Just as the Antoine Griezmann, Atlético Madrid, Barcelona feud seemed to be dying out, new details about the move have fired it up again.
Griezmann joined Barcelona in a €120m deal this summer, buying out his contract at the Wanda Metropolitano to secure the move.
Not long after, Atlético made a formal complaint about the transfer, however, insisting they were owed a further €80m as Griezmann had negotiated the deal earlier in the season when his release clause was still €200m.
The affair has ended up going through the courts, and a new twist in the tale has emerged while the clubs await a decision.
According to El Mundo, Griezmann was negotiating with Barcelona back in March around €14m worth of commissions from a potential move to the Nou Camp.
The newspaper reveals the Frenchman ‘exchanged a series of emails’ with the club, which they have seen, and these involved discussions about the move and payments to his advisors, who were mostly family members, and a key mediator.
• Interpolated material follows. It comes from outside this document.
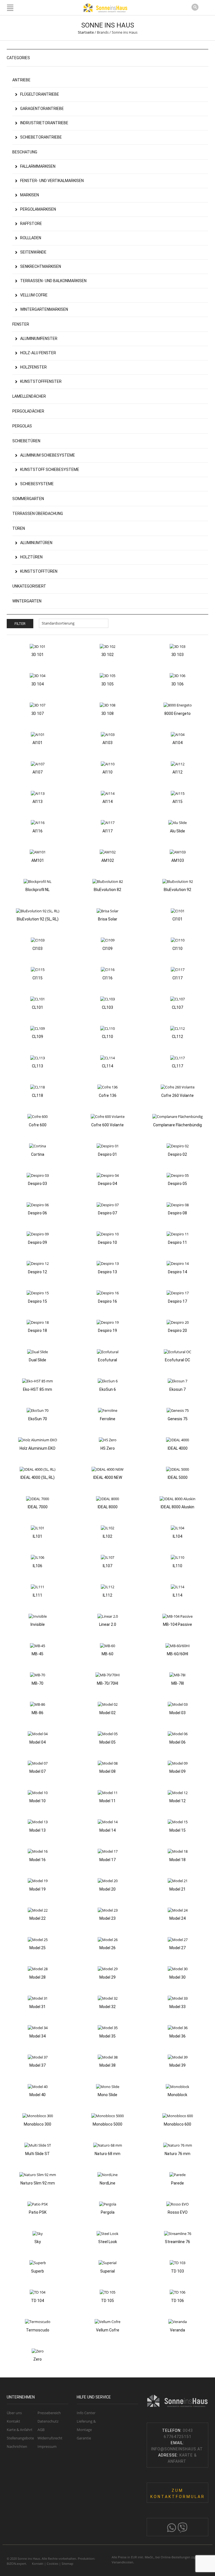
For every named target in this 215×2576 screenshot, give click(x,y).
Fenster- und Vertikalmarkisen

Sevan Karian, Griezmann’s lawyer, sent the player, his father Allan and his sister Maud a written proposal that outlined who was receiving what as part of his move to Barça, which, based on the wording of the emails, was a done deal at this point.
It’s claimed Griezmann agreed to the transfer to Barcelona, despite them not having contacted Atlético about a move, but kept this from Diego Simeone’s club.
The emails discussed four commissions as part of the move and where they would be going. The first was to his sister Maude, who is his new agent, with the second going to the lawyer Karian and the third to ‘a French commission agent’.
The fourth one, some €7m, was heading to ‘a Barcelona lawyer’ who Griezmann had a close personal relationship with after having worked with him when trying to move to Barça the year before. This person is the aforementioned ‘key mediator’.
The documents became public as Griezmann’s family elected to cut out the French commission agent from the deal, who then leaked the emails as revenge, which ended up in Atlético’s hands. Interestingly, though, the Madrid club elected not to include them as part of the documents issued in their complaint against Barcelona.
El Mundo say a decision on the case is expected in the next two weeks with judge Carmen Pérez set to decide how Barcelona will be punished, or if they will face any punishment at all.